GIVEN INSTRUCTION: Reproduce the entries from the start through the line containing "tap(18, 90)", swapping "GUI agent" for "desktop agent" and leaving everything else unchanged.

Data listing
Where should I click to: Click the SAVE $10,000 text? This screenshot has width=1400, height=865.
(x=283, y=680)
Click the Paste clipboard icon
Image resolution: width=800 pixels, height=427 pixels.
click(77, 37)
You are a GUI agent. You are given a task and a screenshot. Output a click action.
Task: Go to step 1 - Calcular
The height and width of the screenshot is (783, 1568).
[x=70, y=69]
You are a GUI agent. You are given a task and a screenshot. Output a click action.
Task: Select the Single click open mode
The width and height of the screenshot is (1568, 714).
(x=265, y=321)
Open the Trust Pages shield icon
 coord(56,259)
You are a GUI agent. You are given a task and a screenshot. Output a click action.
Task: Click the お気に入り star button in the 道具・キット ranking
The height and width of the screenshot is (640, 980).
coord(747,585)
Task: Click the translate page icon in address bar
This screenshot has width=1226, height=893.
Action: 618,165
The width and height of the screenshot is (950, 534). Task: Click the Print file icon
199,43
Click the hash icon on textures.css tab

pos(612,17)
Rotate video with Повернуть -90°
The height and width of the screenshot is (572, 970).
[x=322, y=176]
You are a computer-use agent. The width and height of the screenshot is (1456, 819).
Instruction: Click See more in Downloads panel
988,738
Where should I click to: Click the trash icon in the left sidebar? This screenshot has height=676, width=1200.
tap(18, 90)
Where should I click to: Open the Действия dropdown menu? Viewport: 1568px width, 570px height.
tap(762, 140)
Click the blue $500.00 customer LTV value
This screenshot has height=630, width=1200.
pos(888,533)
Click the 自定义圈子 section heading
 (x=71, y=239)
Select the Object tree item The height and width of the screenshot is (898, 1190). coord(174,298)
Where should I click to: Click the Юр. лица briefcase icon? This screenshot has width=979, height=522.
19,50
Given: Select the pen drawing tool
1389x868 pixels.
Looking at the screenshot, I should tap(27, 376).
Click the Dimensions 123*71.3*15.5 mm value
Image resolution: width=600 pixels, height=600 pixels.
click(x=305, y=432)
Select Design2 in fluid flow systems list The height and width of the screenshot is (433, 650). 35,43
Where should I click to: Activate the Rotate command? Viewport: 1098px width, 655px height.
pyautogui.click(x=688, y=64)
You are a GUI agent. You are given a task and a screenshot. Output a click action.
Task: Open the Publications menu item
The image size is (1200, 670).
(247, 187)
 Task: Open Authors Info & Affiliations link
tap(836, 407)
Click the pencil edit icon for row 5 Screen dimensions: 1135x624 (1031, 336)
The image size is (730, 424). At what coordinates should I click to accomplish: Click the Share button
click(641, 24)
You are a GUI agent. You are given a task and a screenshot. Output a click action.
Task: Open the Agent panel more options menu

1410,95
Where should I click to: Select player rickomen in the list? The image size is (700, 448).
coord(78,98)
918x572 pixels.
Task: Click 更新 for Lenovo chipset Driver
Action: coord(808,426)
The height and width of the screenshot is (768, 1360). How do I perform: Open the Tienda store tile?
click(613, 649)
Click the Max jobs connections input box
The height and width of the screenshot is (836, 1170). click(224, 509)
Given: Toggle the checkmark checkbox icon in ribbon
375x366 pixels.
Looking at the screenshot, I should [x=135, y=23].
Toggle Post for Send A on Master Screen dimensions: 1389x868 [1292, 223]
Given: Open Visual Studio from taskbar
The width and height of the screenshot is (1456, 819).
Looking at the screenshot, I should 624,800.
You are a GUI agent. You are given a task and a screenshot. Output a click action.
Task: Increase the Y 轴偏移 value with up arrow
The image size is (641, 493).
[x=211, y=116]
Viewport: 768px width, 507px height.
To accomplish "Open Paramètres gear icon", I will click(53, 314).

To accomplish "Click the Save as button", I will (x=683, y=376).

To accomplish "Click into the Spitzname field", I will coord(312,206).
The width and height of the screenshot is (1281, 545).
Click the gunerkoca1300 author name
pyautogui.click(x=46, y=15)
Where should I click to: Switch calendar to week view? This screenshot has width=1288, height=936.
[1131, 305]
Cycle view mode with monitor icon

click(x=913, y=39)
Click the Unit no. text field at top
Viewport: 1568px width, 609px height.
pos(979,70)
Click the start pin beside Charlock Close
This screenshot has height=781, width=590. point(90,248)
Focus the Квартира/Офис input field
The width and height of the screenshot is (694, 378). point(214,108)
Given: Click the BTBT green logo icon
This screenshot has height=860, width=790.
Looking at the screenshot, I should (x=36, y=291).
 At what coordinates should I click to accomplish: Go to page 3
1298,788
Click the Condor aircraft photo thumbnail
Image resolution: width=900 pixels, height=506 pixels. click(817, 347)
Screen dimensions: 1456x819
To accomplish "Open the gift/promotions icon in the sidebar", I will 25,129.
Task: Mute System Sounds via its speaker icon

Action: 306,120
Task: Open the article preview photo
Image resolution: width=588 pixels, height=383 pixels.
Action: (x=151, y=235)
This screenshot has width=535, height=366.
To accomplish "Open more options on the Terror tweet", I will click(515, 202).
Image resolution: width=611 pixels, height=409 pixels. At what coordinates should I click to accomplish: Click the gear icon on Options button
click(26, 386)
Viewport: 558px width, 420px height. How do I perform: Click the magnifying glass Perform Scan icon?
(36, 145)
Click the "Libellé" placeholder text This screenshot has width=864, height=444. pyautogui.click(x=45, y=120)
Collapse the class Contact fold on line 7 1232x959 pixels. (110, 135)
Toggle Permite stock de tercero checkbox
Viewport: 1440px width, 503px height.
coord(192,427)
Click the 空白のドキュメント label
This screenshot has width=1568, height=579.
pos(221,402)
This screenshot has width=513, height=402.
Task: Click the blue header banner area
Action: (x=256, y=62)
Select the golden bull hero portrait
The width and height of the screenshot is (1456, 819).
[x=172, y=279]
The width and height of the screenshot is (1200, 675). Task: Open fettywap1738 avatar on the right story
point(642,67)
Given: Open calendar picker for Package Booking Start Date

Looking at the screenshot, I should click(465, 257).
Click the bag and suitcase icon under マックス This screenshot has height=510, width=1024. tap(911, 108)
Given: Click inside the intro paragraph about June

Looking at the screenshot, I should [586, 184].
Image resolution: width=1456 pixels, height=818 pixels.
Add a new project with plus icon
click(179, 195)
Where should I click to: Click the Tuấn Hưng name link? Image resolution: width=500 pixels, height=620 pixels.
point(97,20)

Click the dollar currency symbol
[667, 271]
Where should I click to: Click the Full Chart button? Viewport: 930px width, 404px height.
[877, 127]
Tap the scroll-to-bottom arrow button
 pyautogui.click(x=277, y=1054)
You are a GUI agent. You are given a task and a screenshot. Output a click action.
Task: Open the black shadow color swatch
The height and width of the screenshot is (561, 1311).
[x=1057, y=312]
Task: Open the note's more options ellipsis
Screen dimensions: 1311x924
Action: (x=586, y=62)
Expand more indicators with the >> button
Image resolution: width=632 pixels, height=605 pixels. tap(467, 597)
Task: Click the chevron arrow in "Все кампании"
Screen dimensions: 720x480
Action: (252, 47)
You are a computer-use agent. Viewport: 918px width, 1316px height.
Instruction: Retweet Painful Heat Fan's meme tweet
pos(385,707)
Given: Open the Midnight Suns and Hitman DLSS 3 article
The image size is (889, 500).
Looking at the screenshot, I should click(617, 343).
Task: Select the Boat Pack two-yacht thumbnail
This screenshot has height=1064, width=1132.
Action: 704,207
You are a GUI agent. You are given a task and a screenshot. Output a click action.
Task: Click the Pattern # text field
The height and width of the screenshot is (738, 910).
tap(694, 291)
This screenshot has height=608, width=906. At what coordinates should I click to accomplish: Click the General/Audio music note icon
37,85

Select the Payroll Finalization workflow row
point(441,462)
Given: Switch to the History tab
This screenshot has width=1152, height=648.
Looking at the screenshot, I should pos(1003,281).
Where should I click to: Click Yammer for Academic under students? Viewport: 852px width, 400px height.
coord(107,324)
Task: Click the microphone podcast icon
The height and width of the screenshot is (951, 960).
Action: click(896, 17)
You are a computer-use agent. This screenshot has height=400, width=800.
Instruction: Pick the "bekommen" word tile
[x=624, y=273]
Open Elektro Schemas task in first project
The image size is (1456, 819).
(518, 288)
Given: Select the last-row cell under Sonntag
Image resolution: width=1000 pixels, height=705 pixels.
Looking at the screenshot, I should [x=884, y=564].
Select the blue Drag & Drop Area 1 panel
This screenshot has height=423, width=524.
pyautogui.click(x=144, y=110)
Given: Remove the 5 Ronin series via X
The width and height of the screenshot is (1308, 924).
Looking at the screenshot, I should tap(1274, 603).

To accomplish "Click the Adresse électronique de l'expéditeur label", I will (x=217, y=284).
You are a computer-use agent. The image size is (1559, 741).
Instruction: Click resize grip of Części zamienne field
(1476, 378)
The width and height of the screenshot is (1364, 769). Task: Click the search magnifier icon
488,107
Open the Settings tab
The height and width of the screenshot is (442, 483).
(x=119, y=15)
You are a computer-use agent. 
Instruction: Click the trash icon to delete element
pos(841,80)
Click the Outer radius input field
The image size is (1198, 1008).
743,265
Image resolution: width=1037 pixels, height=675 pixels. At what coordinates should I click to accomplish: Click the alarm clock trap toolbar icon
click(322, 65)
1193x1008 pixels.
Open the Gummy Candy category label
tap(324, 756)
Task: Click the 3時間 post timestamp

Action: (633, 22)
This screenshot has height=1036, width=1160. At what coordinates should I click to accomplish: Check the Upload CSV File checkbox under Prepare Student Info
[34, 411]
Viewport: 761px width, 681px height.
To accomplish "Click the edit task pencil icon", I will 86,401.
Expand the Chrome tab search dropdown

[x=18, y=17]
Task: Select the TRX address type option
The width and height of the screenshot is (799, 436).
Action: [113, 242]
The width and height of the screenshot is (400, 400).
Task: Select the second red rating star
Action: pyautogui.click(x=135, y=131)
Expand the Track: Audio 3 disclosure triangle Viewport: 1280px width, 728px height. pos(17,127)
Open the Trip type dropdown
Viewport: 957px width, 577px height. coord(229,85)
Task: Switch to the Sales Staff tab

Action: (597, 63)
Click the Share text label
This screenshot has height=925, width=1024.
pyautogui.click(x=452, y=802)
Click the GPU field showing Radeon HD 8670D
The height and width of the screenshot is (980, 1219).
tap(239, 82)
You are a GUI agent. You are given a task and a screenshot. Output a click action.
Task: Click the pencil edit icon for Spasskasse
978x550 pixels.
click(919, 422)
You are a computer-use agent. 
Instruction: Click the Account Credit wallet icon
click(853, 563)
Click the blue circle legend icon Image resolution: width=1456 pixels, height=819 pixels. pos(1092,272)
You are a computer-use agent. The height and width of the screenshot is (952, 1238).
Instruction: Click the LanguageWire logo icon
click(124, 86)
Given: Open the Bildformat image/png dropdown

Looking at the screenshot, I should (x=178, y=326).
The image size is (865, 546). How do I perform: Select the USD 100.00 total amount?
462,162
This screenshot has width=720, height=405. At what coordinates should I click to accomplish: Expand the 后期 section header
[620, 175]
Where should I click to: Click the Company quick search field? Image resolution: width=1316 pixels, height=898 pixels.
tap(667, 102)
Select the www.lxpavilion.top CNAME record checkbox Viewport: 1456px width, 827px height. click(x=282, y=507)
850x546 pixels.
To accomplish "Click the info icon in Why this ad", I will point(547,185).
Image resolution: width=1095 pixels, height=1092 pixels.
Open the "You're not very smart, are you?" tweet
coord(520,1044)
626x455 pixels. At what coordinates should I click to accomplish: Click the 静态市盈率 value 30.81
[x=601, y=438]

THE ANSWER:
Where should I click to: Click the SAVE $10,000 text? This screenshot has width=1400, height=865.
(x=283, y=680)
Click the Paste clipboard icon
Image resolution: width=800 pixels, height=427 pixels.
click(77, 37)
You are a desktop agent. You are given a task and a screenshot. Output a click action.
Task: Go to step 1 - Calcular
The height and width of the screenshot is (783, 1568).
[x=70, y=69]
You are a desktop agent. You are given a task and a screenshot. Output a click action.
Task: Select the Single click open mode
The width and height of the screenshot is (1568, 714).
(x=265, y=321)
Open the Trust Pages shield icon
 coord(56,259)
You are a desktop agent. You are given a task and a screenshot. Output a click action.
Task: Click the お気に入り star button in the 道具・キット ranking
The height and width of the screenshot is (640, 980).
coord(747,585)
Task: Click the translate page icon in address bar
This screenshot has width=1226, height=893.
Action: 618,165
The width and height of the screenshot is (950, 534). Task: Click the Print file icon
199,43
Click the hash icon on textures.css tab

pos(612,17)
Rotate video with Повернуть -90°
The height and width of the screenshot is (572, 970).
[x=322, y=176]
You are a computer-use agent. The width and height of the screenshot is (1456, 819).
Instruction: Click See more in Downloads panel
988,738
Where should I click to: Click the trash icon in the left sidebar? This screenshot has height=676, width=1200.
tap(18, 90)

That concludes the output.